Hacking a Vectrex

Hacking a Vectrex

A couple of years ago I hacked a few Vectrex's, 3 for a colleague and one for myself. Here is a simple documentation of how I did it.

From Wikipedia:

The Vectrex is a vector display-based home video game console that was developed by Western Technologies/Smith Engineering.[1] It was licensed and distributed first by General Consumer Electronics (GCE), and then by Milton Bradley Company after its purchase of GCE. It was released in November 1982 at a retail price of $199 ($480 adjusted for inflation[2]); as Milton Bradley took over international marketing the price dropped to $150, then reduced again to $100 shortly before the video game crash of 1983 and finally retailed at $49 after the crash.[3] The Vectrex exited the console market in early 1984.

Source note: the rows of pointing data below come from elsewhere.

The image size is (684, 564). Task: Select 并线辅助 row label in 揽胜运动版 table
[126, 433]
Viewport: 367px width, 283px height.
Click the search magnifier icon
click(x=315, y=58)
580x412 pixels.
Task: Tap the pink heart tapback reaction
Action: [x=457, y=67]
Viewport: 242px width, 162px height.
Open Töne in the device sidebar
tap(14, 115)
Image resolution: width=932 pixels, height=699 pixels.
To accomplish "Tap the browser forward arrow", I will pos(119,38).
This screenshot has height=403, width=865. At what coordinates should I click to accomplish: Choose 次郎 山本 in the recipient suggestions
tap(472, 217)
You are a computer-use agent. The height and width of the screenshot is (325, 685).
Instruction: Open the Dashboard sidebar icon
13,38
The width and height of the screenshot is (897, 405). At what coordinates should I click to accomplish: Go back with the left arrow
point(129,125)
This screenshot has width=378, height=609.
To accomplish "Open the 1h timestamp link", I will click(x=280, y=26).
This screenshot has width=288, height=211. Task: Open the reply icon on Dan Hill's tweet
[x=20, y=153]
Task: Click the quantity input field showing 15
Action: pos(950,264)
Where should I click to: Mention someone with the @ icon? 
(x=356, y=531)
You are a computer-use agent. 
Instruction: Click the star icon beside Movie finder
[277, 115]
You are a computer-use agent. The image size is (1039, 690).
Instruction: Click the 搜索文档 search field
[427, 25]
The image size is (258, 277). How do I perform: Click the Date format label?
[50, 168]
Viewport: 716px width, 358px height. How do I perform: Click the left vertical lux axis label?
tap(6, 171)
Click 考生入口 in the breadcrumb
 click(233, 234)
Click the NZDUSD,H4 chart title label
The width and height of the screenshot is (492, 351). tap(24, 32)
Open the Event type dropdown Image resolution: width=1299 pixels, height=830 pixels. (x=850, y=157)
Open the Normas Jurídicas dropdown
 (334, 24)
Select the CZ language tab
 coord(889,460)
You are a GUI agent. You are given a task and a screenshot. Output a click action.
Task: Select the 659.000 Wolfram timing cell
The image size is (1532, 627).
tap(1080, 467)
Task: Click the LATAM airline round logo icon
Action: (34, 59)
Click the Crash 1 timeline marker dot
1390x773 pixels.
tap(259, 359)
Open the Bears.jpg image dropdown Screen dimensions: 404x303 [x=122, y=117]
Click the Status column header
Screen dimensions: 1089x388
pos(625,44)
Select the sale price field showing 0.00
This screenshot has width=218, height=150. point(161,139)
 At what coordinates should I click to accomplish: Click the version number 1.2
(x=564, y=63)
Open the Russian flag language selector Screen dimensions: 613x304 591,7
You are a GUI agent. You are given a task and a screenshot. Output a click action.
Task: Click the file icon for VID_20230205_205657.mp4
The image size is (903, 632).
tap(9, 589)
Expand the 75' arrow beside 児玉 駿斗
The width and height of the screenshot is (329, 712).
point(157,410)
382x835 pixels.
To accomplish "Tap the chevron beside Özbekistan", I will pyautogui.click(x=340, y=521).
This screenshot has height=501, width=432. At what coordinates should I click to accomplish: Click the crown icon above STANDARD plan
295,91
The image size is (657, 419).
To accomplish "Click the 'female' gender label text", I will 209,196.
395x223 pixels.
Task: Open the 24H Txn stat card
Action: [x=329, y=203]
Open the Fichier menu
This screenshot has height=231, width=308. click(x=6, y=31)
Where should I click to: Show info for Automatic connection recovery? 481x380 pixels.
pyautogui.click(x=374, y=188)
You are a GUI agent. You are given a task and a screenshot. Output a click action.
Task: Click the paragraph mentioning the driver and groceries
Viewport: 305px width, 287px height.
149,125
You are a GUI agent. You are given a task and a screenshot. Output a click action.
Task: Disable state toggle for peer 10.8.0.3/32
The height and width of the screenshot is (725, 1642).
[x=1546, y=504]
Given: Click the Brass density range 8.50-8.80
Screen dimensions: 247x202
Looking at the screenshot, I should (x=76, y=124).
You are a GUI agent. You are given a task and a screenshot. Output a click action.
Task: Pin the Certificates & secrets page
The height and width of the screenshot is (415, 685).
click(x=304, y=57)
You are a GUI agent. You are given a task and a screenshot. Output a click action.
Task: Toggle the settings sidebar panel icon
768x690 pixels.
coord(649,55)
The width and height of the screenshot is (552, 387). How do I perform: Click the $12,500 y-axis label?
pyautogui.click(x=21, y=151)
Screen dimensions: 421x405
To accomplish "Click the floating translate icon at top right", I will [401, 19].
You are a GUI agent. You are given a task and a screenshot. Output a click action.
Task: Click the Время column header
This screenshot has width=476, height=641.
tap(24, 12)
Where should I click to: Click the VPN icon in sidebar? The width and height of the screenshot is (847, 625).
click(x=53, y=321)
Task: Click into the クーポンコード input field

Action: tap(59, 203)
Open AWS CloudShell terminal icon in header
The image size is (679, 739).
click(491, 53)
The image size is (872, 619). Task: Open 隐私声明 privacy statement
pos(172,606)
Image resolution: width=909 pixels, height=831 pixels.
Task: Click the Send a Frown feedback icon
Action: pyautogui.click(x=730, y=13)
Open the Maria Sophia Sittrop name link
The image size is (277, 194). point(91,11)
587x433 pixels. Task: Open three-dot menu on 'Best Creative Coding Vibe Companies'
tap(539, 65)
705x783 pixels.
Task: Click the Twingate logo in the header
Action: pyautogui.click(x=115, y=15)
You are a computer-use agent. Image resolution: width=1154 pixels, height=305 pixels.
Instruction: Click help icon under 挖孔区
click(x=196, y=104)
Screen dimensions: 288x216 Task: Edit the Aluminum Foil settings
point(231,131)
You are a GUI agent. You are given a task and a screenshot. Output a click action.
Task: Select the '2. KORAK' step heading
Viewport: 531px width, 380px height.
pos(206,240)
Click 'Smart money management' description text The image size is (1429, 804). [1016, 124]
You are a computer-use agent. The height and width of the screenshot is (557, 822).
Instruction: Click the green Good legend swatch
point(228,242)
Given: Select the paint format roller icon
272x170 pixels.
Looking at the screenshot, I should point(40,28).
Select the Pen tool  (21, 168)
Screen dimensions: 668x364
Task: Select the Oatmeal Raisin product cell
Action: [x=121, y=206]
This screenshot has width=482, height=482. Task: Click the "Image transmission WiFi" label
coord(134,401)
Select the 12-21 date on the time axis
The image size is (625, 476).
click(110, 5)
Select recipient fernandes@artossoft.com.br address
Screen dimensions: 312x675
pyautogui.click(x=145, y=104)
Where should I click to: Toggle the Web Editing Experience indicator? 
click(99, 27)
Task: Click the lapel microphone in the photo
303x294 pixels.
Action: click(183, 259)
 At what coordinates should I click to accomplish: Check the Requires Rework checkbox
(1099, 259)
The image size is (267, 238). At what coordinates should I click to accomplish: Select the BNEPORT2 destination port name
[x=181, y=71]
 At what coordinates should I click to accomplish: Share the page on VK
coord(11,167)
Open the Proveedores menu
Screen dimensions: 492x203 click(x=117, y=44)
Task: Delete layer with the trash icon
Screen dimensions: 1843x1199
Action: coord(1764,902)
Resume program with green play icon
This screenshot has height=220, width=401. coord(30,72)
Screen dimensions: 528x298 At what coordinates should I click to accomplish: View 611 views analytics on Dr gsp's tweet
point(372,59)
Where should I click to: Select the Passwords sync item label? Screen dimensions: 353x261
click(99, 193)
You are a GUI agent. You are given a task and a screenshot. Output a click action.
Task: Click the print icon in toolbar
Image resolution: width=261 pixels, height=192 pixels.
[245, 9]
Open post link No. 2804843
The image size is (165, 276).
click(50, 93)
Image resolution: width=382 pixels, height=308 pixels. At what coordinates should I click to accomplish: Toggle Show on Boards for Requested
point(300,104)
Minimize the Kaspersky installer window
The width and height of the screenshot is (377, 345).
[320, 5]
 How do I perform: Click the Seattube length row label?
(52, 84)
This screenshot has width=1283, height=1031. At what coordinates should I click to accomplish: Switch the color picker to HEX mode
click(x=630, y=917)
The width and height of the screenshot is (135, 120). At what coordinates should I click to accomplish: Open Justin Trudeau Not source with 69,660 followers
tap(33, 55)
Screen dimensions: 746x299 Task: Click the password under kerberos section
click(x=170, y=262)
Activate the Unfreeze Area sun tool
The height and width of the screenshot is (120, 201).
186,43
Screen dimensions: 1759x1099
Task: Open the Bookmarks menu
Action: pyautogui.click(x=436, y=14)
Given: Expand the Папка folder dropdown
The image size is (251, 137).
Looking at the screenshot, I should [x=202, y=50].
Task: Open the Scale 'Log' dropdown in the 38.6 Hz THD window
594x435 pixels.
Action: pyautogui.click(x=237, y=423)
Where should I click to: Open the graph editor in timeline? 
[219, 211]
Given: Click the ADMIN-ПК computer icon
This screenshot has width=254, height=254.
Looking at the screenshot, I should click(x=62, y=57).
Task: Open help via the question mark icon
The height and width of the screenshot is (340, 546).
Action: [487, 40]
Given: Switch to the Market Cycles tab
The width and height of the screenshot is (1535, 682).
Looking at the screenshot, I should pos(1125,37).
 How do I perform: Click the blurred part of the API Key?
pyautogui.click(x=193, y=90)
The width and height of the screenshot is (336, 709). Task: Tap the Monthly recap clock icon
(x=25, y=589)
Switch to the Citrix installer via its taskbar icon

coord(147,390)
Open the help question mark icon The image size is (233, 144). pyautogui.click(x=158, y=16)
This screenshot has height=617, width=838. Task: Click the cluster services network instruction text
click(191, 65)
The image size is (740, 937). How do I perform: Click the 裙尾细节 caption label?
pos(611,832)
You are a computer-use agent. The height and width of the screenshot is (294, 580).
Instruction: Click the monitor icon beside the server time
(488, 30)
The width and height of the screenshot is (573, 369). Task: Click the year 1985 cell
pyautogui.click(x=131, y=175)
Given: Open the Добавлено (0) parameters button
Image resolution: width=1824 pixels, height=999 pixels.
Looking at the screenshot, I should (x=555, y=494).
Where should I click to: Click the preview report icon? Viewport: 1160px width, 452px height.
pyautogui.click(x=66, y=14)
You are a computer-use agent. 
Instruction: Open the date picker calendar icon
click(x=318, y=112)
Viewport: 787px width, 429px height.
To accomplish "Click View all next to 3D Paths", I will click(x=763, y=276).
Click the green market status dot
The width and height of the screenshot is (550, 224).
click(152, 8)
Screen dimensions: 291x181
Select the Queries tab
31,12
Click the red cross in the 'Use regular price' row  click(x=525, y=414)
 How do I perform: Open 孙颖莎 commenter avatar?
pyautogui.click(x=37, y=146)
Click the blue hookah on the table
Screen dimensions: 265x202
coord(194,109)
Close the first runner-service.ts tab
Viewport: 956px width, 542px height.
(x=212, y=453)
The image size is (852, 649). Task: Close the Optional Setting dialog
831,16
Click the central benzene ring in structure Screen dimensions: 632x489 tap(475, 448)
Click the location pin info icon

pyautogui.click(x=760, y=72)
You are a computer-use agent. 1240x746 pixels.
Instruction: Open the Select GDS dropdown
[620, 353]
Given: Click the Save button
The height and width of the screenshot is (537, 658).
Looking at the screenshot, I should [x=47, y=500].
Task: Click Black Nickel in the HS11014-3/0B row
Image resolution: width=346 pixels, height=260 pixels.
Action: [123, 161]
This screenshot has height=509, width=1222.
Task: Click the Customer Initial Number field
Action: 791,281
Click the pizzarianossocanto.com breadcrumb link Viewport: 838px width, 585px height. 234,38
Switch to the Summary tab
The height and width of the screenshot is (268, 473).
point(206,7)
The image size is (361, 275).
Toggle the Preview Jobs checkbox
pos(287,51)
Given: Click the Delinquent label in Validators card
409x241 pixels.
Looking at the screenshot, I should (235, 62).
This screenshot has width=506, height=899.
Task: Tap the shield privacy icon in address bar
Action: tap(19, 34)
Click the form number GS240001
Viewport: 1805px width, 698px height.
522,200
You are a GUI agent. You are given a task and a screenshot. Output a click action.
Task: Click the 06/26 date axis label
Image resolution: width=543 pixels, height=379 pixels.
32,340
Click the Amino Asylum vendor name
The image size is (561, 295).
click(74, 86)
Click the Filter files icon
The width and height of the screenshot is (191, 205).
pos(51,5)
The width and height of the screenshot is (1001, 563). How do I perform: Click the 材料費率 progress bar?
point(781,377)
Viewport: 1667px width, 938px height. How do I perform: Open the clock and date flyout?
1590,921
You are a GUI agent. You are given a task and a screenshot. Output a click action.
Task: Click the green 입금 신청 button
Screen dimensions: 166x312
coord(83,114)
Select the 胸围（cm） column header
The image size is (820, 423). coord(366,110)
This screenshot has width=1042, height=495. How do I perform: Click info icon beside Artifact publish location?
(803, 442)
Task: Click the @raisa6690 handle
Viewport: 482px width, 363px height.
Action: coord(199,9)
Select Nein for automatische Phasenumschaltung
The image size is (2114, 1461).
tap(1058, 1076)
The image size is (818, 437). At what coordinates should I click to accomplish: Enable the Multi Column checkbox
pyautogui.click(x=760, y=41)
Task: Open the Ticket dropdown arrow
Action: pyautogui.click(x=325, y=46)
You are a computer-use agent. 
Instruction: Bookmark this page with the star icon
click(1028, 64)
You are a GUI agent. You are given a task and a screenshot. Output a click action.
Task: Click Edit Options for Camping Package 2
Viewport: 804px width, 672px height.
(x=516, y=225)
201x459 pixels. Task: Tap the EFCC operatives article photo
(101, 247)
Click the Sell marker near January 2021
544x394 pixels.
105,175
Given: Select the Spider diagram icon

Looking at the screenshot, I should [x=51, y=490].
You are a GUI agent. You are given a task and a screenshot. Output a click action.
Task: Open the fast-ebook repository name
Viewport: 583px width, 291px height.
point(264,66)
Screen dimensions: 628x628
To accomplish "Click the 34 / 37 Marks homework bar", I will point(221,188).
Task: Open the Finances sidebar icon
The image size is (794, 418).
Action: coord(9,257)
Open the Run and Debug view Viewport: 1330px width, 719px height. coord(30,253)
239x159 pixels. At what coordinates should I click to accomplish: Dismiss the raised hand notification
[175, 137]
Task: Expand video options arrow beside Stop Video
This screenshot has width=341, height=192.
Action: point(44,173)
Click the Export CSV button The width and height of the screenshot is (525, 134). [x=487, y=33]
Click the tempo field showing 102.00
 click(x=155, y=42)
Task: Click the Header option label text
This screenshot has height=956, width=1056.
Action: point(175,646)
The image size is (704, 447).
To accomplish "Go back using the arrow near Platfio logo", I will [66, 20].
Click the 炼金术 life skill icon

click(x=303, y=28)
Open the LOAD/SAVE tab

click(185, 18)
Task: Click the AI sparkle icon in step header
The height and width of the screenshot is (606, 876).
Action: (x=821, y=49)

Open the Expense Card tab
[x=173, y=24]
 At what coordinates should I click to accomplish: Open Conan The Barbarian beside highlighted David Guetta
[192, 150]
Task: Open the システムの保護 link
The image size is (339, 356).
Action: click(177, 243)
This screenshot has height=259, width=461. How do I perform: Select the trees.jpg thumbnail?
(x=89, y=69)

Since the Vectrex is a vector display, it lends itself for generating waveform imagery; more than a few artists have modified the Vectrex to feed it signals to make waveshape patterns. To get the image back into video you need to rescan (rephotograph) the Vectrex display. The vanilla Vectrex has limited bandwidth, though there are ways to use it display modified video as well, but that the subject for a future article.

You will need:

  • 3 mini or phone jacks
  • wire
  • a .1" square 4 conductor connector to mate with Vectrex x,y,z connector.
  • heat shrink

First take the back panel off your Vectrex by removing the 5 screws:

 

 
 

After removing the back case find a place you would like to add your 3 jacks. You can see I put them in the place that would not interfere with Vectrex circuitry. This image shows the jacks from the inside after wiring. Use your ruler, drill 3 holes, 1/4" for mini jacks, and attach the jacks. Then wire the grounds together.

 

On the Vectrex find where 3 wires attach with a white connector to the bottom circuit board. It's at the bottom right when the screen is facing away from you. Remove this connector.

 

You are going to need a ground wire so solder a wire to the corner hole near the connector block as shown. This hole is over a ground trace on the circuit board.

 

My approach is to create a connector that will mate with the white block that the wires are attached to. This way, if you wanted, you could easily put your Vectrex back together at some later point. If you prefer you could just cut the wires and extend them to the mini jacks. Another advantage of using a connector is that you can separate the cover from the chassis if needed, rather than having them always tethered. I created a 4 conductor mate that has a the forth conductor outside the Vectrex block for ground. Attach the ground wire, using heat shrink, to the far connector. Then solder 4 long wires that will extend and solder to your jacks. One at the end goes to the grounds for all 3 jacks. The other 3 wires will go one to each jack. I wired my jacks from top to bottom, X, Y and Z. The wires should be: orange: x, blue: y, and white:z. Use heat shrink, you want to avoid any shorting and these wires are in close proximity on the connector. 

 

Attach the block to your connector. I wound some black tape around the connectors, so no chance for it to come apart or short. 

I have applied +-5 analog signal directly to these inputs but to be safe use attenuators to knock down the voltage as needed. Attenuators will also allow you to adjust the relative affect of each input. A next better approach is to build the attenuators directly into the side of the Vectrex. Use 10K pots ( I had 4K pots on hand), attach ground from the jacks to the CCW end of the pot (notice I bused a wire from the ground on the one of the jacks to all 3 pots) and the signal from each jack to the CW end of it's corresponding pot. The X, Y and Z leads from the Vectrex would attach to the wipers of each pot.